Project Ideas

Detecting E Banking Phishing Websites Using Associative Classification

Abstract:

An sophisticated and flexible system based on classification data mining algorithms detects and predicts e-banking phishing websites. Classification methods extract phishing data sets and classify e-banking websites. URL, domain, security, and encryption parameters determine the ultimate phishing detection rate. The system uses data mining algorithms to improve classification performance and protect user transactions. This article examines system pros and cons.

Introduction:

Online transactions and e-banking are becoming more prevalent, raising concerns about data security. Phishing websites pose as e-banking platforms to steal usernames, passwords, and credit card information. Phishing websites must be detected and prevented to protect user data and internet security. Classification data mining techniques detect and predict e-banking phishing websites in this study.

Objective:

This project aims to create a system that can recognize e-banking phishing websites and safeguard online transactions. The system classifies e-banking websites based on URL and domain identity, security, and encryption using classification and data mining methods.

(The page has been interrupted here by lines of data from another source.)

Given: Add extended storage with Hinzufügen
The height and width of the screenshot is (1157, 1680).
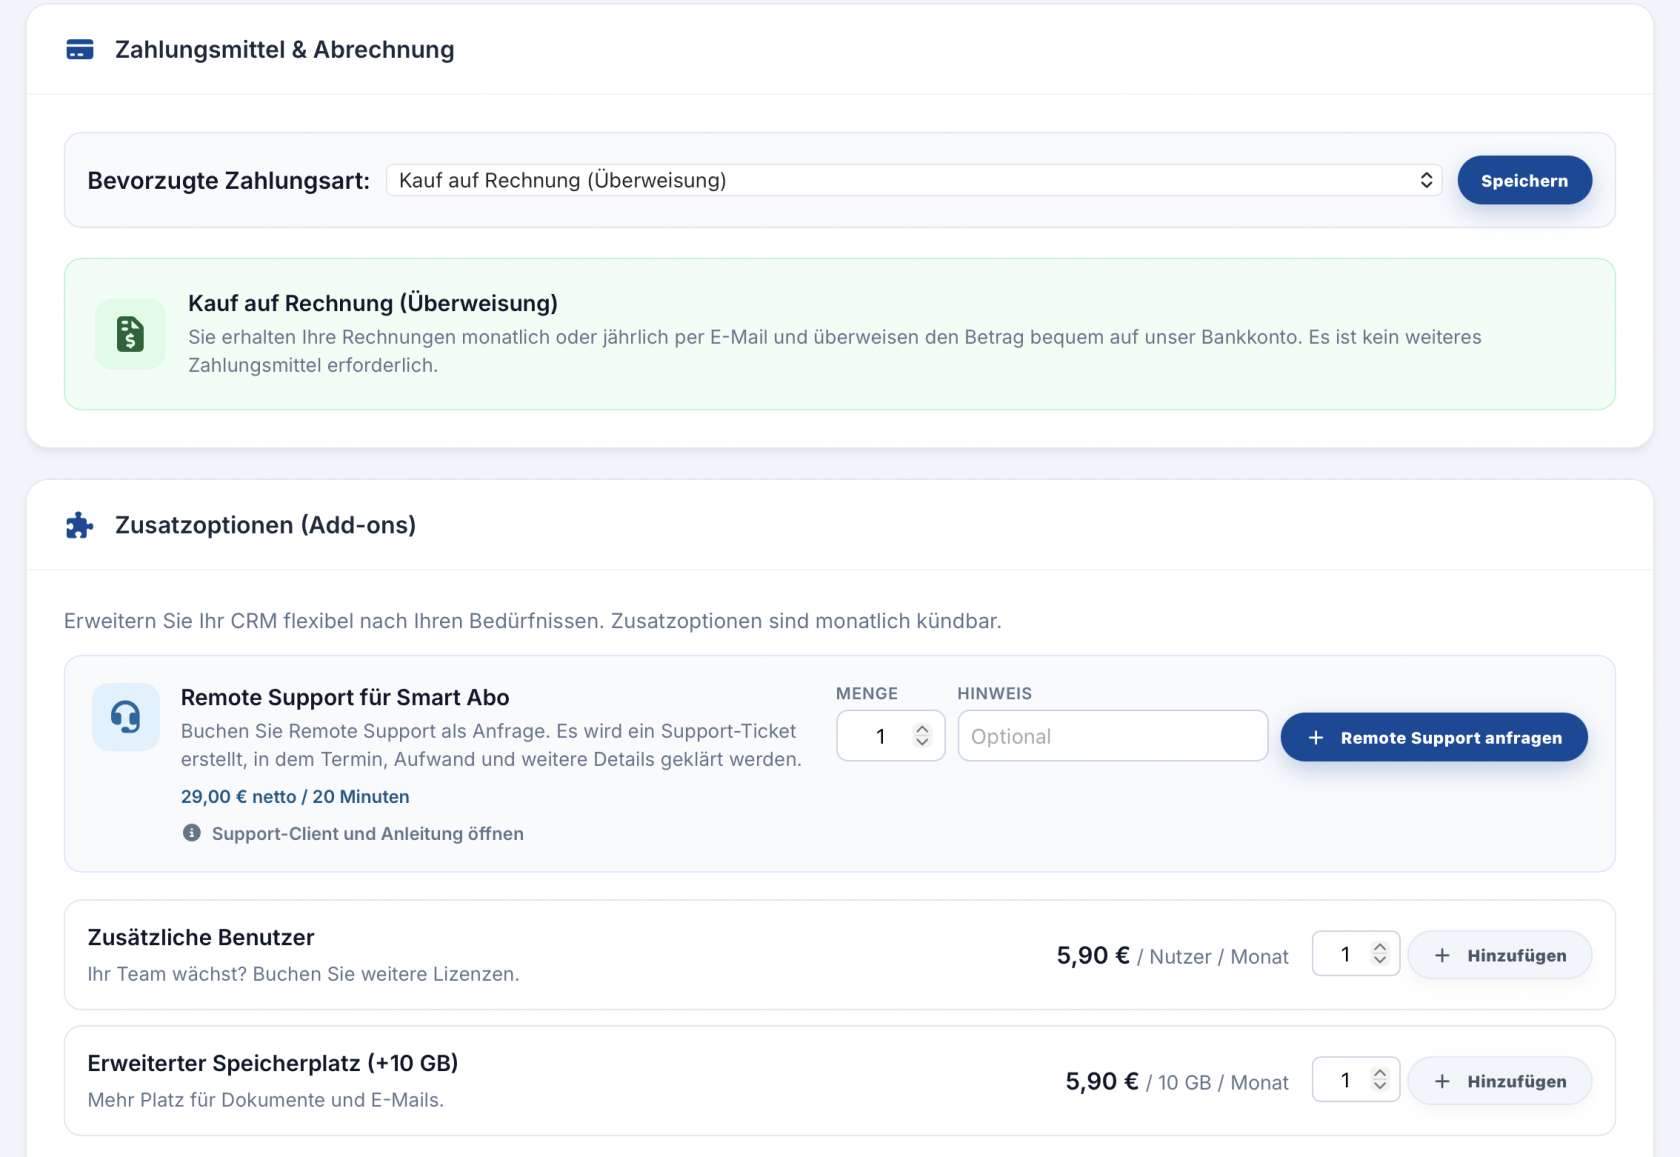Looking at the screenshot, I should click(x=1500, y=1081).
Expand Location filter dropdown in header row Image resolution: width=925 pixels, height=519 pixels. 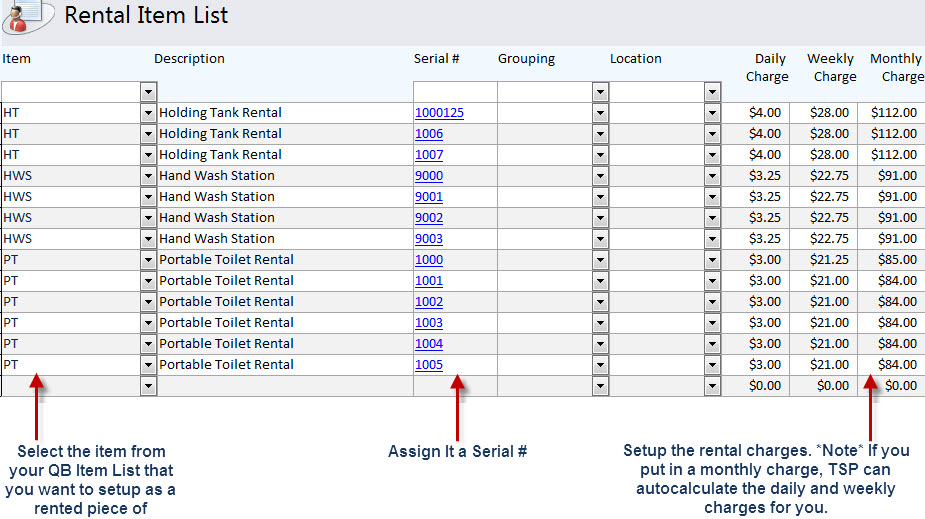[x=712, y=92]
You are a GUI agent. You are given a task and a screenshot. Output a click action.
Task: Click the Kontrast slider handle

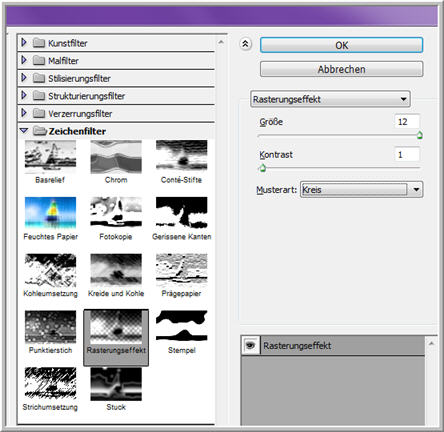262,168
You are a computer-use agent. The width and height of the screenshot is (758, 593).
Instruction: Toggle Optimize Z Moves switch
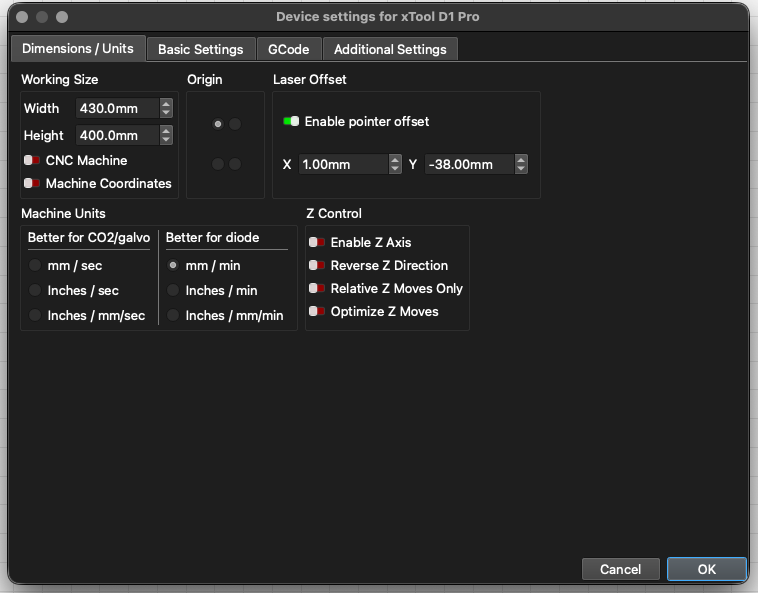(317, 311)
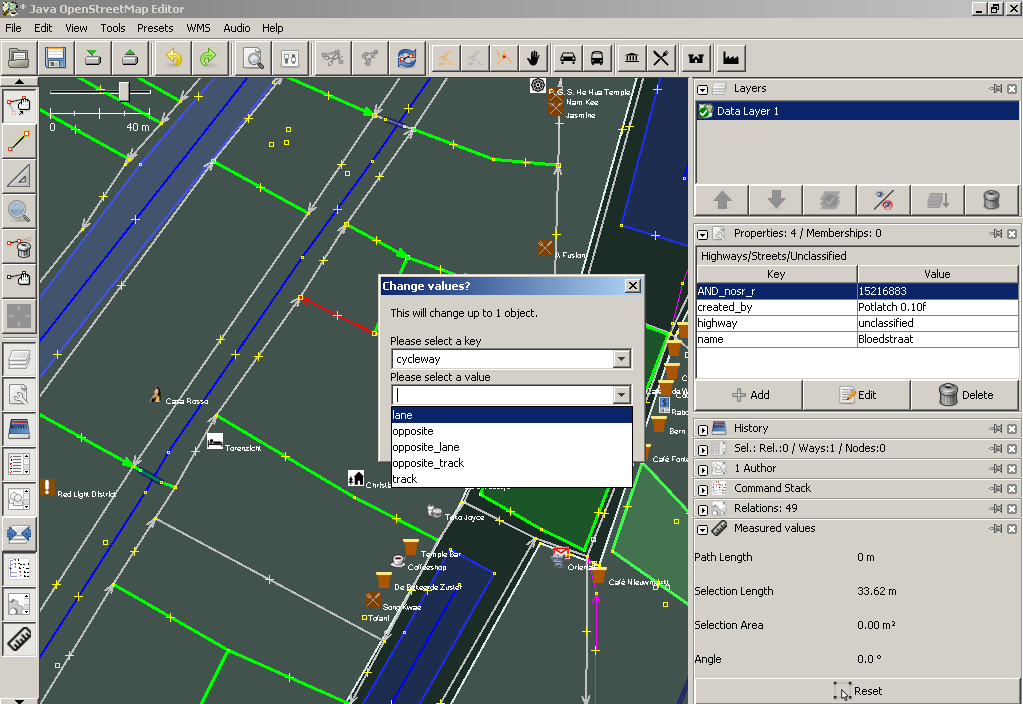The height and width of the screenshot is (704, 1023).
Task: Undo the last action with yellow arrow
Action: pyautogui.click(x=173, y=58)
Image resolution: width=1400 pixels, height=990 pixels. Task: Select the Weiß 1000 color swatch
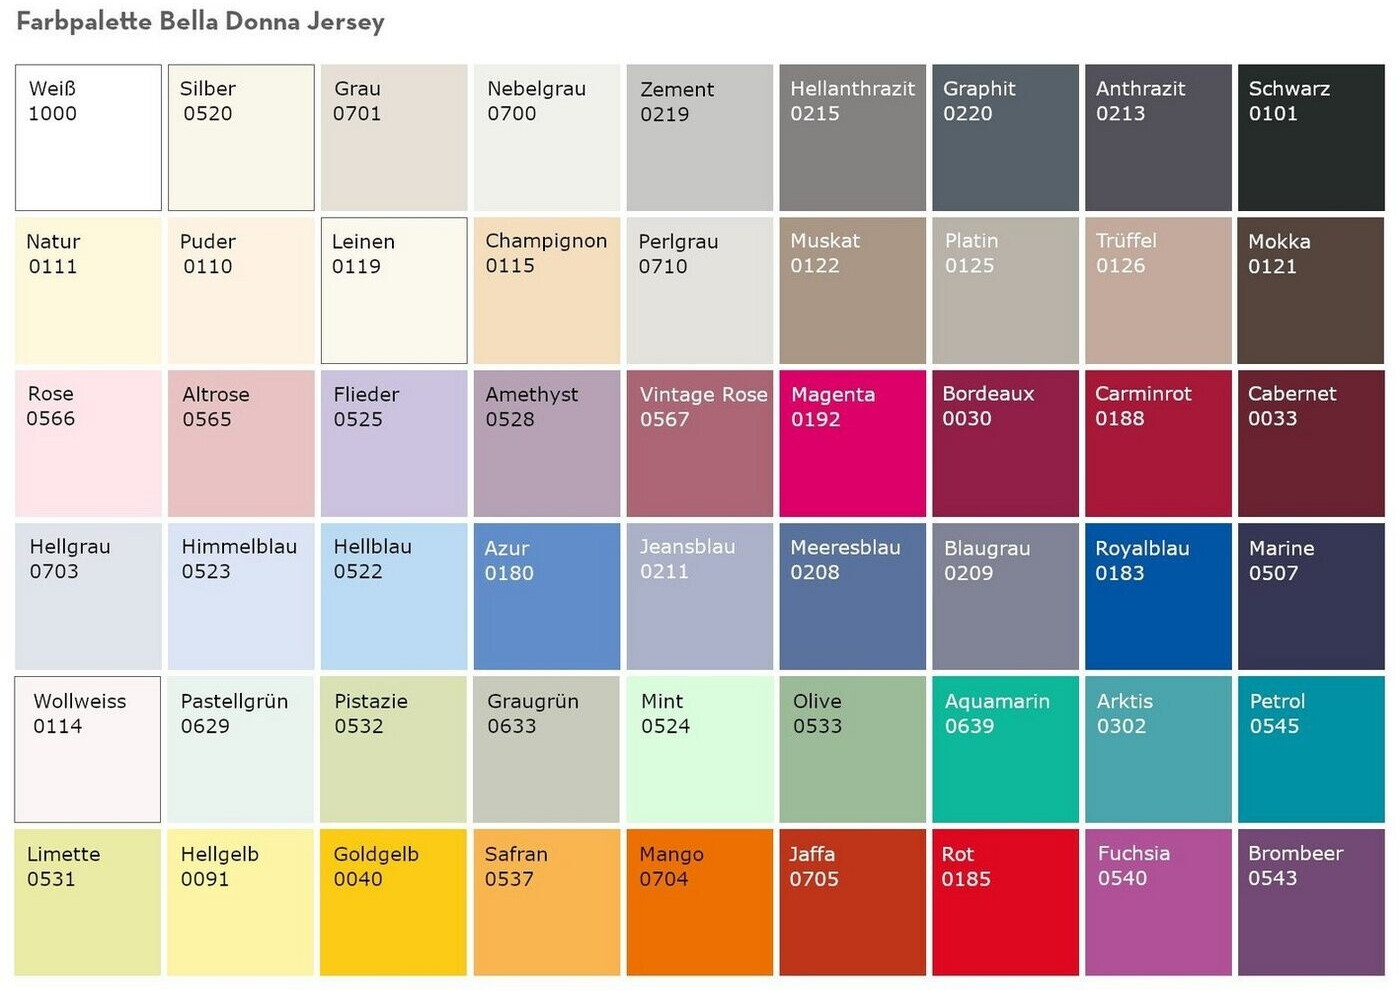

The research compares the suggested data mining method to traditional classification algorithms to prove its efficacy.

Project Details:

Classification data mining techniques extract and evaluate phishing data in the suggested system. By training the system with known phishing websites and real e-banking platforms, it learns to spot crucial differences. The technology checks URL and domain identification for phishing trends.

The technology uses a collection of phishing websites and authentic e-banking systems. Websites are analyzed for URL structure, domain age, SSL certificate validity, and encryption techniques. The classification system uses these features to learn phishing website patterns. After training, the system can verify new e-banking websites.

The trained classification algorithm evaluates the e-banking website in real time throughout a transaction. It checks the website’s URL, domain identity, and security measures for phishing. The technology alerts users to avoid inputting sensitive information if phishing is likely.

Conclusion:

Classification data mining algorithms enable the suggested intelligent system to recognize and anticipate e-banking phishing websites. The technology uses algorithms to precisely classify e-banking platforms, allowing customers to safely perform online transactions. This system improves e-commerce customer relationship management, secure online payments, and classification algorithm performance.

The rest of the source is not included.